How To Pick The Best Title For Your Book

Notice that the title of this post isn't "how to title your book".  It's easy to give your book a title.  You're not just out to get a title, though.  You're out to give your book the most eye-catching, awesome title it can have.  You want your title to scream "This book is fabulous!"
I am Loki, of Asgard, and I am burdened with glorious...wait, my realm is a blue screen?
In most situations, your title is one of the first two things that readers see of your book.  It's basically your first chance to catch their attention.  The other thing is the cover, which, if you're traditionally published, you have no control over.  But (in most cases--I'll discuss this later) you can control your title, so you want to take advantage over this prime selling tool. 

There is no tried-and-true formula for titling your book.  In fact, there's no formula at all.  There's no specific way to go about it.  That being said, here are some things that'll help.

Look at the titles of other books in your genre.  What trends do you notice?  What titles do you like/dislike?  Don't stick to just bestsellers or books you like.  Consider a wide variety.  What works?  What makes you skeptical of a book?  How many words in the title, what types of words (nouns, verbs, mixed), etc.  Take note of all these factors.  It's essential to have a running list of possible titles for you book.  Don't be too quick to dispatch ideas.  Write everything down, and eliminate options later.

Your book's title should match the genre.  For example, could 27 Dresses be the title of a fantasy book?  It might make sense in the context of the story, but it sounds like a chick flick.  On that same note, something like The Countdown (and I have no idea if that's real or not...I made it up) could very well be a heartwarming romance, but just based on the title, it sounds like a thriller. 

Let's face it--I will never be mature enough to not find the Harry Potter Puppet Pals funny.
Look at titles you like, regardless of genre.  Again, what works?  What about it pops out?  Again, make a list of titles you want.  Or just make a Goodreads shelf; that's what I did.  Keep note of trends within the list of titles you like.
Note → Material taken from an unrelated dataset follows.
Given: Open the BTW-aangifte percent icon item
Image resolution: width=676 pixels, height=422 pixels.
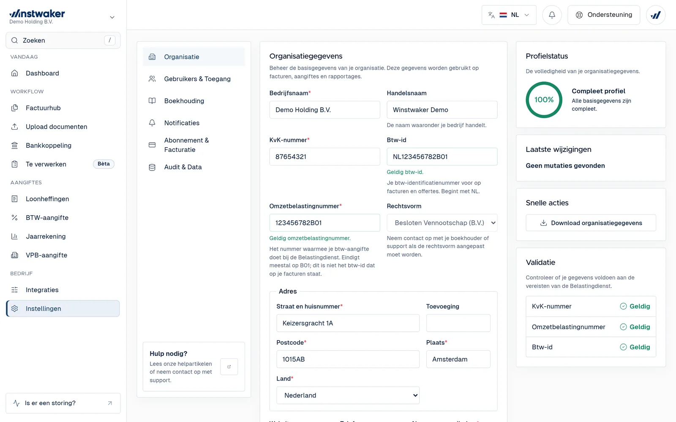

List words/phrases that could possibly serve as titles or pieces of titles.  Don't censor yourself--write down every single thought, feeling, image, color, adjective, verb, noun, name, word that comes to your head.  Make lists.  Organize by type of words.  Again, don't let yourself eliminate anything yet. 

Now start combining.  Use your lists and start putting things together.  See if you can find anything you like.  You might hit on a combination that's just right.  (Okay, so you'll also come up with a bunch of useless combinations like maybe Moon Moon, but it'll still be worth it overall.)
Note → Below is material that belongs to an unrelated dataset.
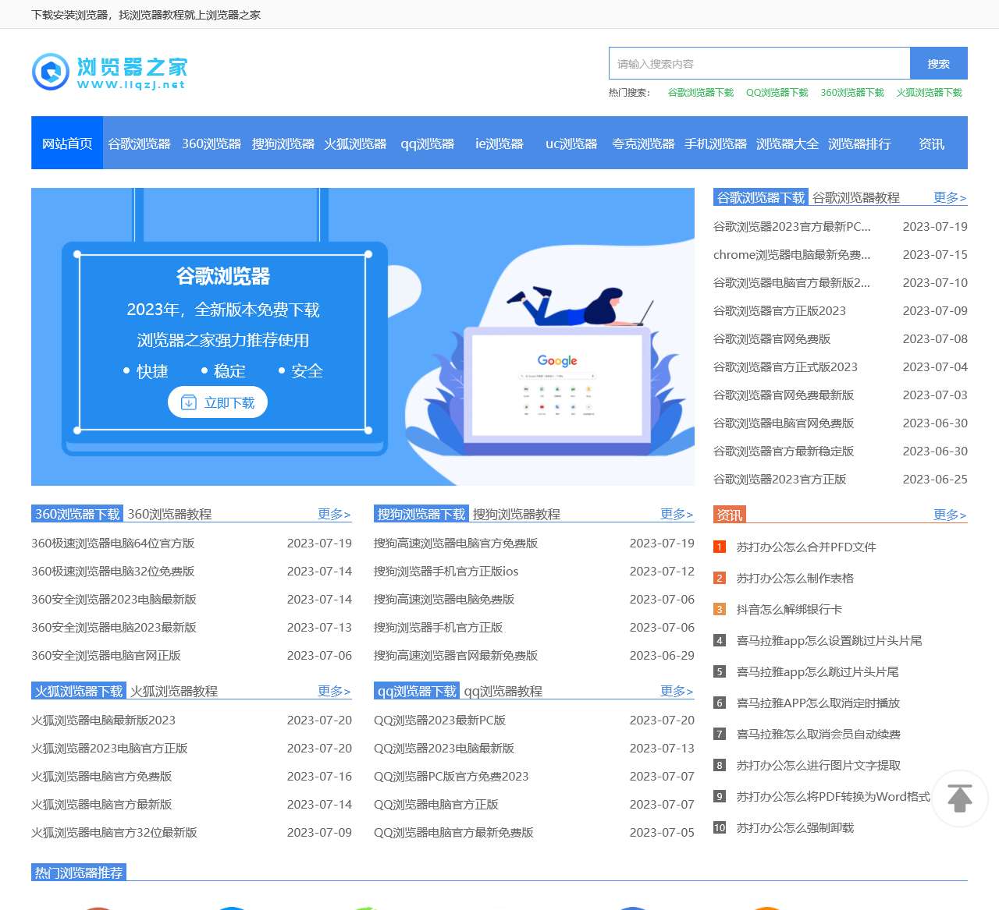The image size is (999, 910).
Task: Click the blue 搜索 search button
Action: (937, 63)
Here are some common title categories that many books fall under:
1. Character's name.  (Eragon, Artemis Fowl, Mila 2.0) This works better for fantasy books, or for books with characters with more unusual names.  If the name is too ordinary, it'll sound more like a biography. 
2. Description of the character.  (The Last Dragonslayer, Ship Breaker, The Raven Boys, The Book Thief)  Each of the example titles describes a main character (or characters) without actually naming them.  This works best if your character has a cool title or position.
3. Use a line from the book.  My favorite examples come from Patrick Ness's Chaos Walking trilogy.  The title of the series comes from this line: “The Noise is a man unfiltered, and without a filter, a man is just chaos walking.”   The title of the third book, Monsters of Men, comes from this line: “War makes monsters out of men.”   Other examples of this use of lines are A Game of Thrones, The Dead and the Gone,and This Dark Endeavor.
4. Something quirky/offbeat.  (My Favorite Band Does Not Exist, Saving the World and Other Extreme Sports, I Am the Messenger)  Each of these provokes curiosity, and makes the reader wonder what it means, or what the book is even about.
5. Literary reference.  John Green's The Fault in Our Stars takes its title from the Shakespeare line "The fault, dear Brutus, is not in our stars / But in ourselves."  The book Of Mice and Men takes its title from a Robert Burns poem, from the line "The best laid schemes o' mice an' men
Gang aft a-gley [often go awry]".  Another notable kind-of example is the book Hold Me Closer, Necromancer, which is a play on an Elton John song lyric: "Hold me closer, tiny dancer".
6. Description of object/location.  (The Night Circus, The Marbury Lens, The Two Towers) This seems rather obvious, and it's very common.  It works best if there's a cool way you can describe it that's catchy and thought-provoking.
7. Description of situation.  (The Return of the King, A Clash of Kings, Falling Kingdoms)  Again, this is a common one, but it can be used to great effect.
8. Poetic-sounding line with relevance to the book.  (Through Her Eyes, This World We Live In, Here Lies Arthur, Under the Never Sky)  Be careful with this one--it's hard not to sound cheesy.  Still, if you can come up with a neat-sounding phrase that fits your book, more power to you.
9. One-word title.  (Divergent, Prodigy, Passenger, Airborn, Frenzy) This is trendy right now, and can be combined with many of these other common title categories.  It could describe a character, a situation, etc.  Sometimes these titles use a word that only applies to the book, like Sapphique, Brisingr, or Mockingjay.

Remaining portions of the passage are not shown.